→ SUPPLIED ENTRIES

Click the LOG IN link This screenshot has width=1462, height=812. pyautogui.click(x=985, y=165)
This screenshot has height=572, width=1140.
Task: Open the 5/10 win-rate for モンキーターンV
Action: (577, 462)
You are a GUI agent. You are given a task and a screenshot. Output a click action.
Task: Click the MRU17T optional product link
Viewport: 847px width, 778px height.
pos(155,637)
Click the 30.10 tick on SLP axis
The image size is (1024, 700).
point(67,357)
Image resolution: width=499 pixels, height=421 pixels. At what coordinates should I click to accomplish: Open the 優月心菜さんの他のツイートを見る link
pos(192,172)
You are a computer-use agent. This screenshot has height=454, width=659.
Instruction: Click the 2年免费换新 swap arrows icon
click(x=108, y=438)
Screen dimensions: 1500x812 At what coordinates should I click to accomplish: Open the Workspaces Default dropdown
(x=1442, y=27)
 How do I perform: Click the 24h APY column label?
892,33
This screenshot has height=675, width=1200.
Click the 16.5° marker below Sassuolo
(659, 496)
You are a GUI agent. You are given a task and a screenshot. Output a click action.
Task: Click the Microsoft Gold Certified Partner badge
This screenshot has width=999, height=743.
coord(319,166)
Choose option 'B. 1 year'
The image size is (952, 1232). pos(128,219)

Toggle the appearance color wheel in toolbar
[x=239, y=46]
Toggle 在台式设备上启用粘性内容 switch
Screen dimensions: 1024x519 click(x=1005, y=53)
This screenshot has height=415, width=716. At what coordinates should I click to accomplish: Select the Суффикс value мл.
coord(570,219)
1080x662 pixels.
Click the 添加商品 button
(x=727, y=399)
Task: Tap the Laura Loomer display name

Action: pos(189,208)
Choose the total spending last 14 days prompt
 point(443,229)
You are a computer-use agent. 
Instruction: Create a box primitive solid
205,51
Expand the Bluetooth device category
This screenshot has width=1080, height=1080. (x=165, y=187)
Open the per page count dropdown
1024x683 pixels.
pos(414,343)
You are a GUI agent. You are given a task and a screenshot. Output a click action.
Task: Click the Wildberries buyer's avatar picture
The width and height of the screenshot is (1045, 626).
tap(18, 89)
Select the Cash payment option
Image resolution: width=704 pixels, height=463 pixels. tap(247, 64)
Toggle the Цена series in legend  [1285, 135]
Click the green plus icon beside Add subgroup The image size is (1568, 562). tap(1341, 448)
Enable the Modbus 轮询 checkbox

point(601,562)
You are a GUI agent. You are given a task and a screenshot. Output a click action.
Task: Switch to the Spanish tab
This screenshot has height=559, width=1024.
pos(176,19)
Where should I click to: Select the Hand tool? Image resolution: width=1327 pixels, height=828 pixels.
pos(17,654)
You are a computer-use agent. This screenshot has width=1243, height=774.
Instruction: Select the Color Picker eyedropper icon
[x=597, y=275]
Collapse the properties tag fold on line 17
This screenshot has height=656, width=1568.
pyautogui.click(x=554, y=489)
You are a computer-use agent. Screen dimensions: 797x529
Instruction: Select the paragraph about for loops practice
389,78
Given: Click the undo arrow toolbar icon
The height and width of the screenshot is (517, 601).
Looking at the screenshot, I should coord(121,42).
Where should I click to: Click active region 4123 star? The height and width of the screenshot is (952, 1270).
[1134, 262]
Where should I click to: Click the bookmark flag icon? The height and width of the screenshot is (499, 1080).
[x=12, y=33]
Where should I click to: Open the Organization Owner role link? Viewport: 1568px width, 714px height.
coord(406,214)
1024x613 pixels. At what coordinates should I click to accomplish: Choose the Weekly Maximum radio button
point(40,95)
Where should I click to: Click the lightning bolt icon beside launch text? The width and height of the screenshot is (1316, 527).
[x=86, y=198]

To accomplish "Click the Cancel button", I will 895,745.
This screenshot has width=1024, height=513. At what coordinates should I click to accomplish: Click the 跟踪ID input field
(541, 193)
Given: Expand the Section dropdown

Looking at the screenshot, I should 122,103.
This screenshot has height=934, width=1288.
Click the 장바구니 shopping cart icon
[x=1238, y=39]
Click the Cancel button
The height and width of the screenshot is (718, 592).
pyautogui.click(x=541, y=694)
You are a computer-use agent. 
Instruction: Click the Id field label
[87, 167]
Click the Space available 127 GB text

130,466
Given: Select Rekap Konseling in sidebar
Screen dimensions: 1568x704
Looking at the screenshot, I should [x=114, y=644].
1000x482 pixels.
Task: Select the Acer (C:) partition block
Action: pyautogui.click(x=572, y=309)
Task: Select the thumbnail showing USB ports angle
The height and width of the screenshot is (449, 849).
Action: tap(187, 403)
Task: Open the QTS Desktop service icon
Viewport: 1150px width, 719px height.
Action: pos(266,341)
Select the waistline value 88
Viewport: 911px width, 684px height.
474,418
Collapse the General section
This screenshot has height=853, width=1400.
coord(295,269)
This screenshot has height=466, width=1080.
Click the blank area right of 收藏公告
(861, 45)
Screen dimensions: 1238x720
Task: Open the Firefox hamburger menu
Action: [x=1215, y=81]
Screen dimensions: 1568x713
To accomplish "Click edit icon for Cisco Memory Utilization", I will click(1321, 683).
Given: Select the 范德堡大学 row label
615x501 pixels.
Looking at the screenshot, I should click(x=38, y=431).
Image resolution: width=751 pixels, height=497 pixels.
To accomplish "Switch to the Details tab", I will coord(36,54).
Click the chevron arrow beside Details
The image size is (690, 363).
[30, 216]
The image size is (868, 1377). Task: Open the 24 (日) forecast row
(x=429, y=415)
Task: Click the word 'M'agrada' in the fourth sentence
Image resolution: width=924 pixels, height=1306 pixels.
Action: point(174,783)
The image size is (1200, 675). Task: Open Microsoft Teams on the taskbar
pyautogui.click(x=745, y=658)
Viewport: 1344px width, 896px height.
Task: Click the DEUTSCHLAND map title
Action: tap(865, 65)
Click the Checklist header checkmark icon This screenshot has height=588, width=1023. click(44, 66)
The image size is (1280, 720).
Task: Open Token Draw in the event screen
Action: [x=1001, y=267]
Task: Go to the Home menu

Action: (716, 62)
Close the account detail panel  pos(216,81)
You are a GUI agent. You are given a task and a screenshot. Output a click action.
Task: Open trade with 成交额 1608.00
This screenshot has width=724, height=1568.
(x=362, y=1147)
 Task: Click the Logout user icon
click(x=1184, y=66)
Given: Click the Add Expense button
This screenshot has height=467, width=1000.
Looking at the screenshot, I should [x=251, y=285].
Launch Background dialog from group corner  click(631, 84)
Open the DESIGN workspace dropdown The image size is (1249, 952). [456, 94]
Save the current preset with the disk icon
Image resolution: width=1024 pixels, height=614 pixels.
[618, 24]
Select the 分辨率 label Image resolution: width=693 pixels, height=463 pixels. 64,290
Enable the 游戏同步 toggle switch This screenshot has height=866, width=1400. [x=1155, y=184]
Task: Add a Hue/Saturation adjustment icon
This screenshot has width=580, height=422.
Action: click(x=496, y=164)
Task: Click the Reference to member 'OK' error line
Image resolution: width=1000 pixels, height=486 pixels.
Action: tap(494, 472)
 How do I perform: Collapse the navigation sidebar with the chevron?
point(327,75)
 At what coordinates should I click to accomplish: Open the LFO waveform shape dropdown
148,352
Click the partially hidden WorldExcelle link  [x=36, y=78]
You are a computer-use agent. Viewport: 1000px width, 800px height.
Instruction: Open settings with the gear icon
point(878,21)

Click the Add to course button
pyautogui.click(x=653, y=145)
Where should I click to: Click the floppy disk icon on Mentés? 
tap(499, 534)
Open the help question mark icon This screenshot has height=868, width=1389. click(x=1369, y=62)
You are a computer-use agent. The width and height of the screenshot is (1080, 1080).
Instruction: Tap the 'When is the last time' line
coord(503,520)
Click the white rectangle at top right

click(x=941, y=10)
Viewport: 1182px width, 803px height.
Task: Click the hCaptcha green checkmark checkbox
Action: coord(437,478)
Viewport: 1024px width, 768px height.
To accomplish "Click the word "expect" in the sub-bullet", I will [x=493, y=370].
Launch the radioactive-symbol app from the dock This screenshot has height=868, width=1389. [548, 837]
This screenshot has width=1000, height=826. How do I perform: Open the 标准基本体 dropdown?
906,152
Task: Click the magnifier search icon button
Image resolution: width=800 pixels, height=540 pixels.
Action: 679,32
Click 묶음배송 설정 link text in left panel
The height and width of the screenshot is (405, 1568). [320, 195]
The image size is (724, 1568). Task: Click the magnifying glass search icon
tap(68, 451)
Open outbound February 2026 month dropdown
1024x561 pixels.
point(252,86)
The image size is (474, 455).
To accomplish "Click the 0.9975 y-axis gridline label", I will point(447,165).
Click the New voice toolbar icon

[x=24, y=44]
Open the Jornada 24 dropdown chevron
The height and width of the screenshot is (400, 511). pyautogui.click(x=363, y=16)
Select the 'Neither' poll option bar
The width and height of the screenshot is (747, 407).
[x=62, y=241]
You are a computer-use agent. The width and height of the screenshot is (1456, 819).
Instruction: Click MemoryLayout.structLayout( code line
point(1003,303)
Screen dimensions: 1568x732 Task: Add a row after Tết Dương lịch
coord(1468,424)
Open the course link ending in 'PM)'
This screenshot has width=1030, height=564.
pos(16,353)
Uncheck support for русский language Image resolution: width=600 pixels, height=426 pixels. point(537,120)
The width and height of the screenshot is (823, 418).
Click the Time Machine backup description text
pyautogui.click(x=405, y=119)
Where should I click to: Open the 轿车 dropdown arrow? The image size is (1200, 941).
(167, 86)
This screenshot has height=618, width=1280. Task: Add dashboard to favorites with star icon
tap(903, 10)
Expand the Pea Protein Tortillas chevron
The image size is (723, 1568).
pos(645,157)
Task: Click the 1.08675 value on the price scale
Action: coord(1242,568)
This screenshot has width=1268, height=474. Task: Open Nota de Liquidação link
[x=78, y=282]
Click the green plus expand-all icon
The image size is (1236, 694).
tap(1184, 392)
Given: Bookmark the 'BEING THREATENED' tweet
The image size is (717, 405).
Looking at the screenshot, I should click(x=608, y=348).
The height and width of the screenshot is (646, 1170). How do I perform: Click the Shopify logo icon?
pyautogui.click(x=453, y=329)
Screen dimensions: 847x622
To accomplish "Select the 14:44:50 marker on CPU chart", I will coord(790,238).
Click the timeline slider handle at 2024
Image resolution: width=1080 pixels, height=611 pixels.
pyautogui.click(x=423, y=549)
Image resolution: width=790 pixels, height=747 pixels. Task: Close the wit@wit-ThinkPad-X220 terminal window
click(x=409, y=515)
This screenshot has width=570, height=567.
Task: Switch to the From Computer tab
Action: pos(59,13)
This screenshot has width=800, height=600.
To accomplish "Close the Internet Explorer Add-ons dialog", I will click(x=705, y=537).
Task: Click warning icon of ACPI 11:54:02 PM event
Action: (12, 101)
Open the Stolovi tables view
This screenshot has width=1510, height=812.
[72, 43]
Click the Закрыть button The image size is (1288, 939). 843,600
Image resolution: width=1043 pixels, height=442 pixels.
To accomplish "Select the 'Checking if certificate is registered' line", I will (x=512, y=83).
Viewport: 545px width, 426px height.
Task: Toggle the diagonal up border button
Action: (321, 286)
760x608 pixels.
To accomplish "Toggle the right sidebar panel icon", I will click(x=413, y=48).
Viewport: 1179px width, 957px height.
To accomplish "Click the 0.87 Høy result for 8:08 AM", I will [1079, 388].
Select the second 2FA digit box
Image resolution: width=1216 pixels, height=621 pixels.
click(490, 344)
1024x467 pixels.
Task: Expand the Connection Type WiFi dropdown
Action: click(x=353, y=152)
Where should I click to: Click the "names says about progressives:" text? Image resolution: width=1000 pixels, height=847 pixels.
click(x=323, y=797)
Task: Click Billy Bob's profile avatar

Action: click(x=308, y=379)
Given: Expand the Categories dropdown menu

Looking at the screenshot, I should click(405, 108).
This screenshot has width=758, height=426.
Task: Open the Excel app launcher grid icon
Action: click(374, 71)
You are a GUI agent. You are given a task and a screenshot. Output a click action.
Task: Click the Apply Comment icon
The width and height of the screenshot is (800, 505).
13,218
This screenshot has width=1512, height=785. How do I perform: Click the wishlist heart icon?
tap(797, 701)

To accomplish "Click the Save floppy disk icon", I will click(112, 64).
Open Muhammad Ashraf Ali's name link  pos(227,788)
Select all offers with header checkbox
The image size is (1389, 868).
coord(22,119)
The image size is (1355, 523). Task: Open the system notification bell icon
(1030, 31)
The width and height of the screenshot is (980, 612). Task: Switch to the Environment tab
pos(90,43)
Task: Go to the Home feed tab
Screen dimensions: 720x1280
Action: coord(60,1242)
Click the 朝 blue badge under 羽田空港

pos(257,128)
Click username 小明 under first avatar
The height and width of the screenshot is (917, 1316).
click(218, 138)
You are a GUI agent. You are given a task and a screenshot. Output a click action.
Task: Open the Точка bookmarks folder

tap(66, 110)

→ GOAL OF THE EXERCISE
Beginning with the line holding "Task: Click the Apply Comment icon" and ending with the line holding "Task: Go to the Home feed tab", write out the stretch of material above exactly; add no further lines.

→ PROBLEM SOLUTION
Task: Click the Apply Comment icon
The width and height of the screenshot is (800, 505).
13,218
This screenshot has width=1512, height=785. How do I perform: Click the wishlist heart icon?
tap(797, 701)

To accomplish "Click the Save floppy disk icon", I will click(112, 64).
Open Muhammad Ashraf Ali's name link  pos(227,788)
Select all offers with header checkbox
The image size is (1389, 868).
coord(22,119)
The image size is (1355, 523). Task: Open the system notification bell icon
(1030, 31)
The width and height of the screenshot is (980, 612). Task: Switch to the Environment tab
pos(90,43)
Task: Go to the Home feed tab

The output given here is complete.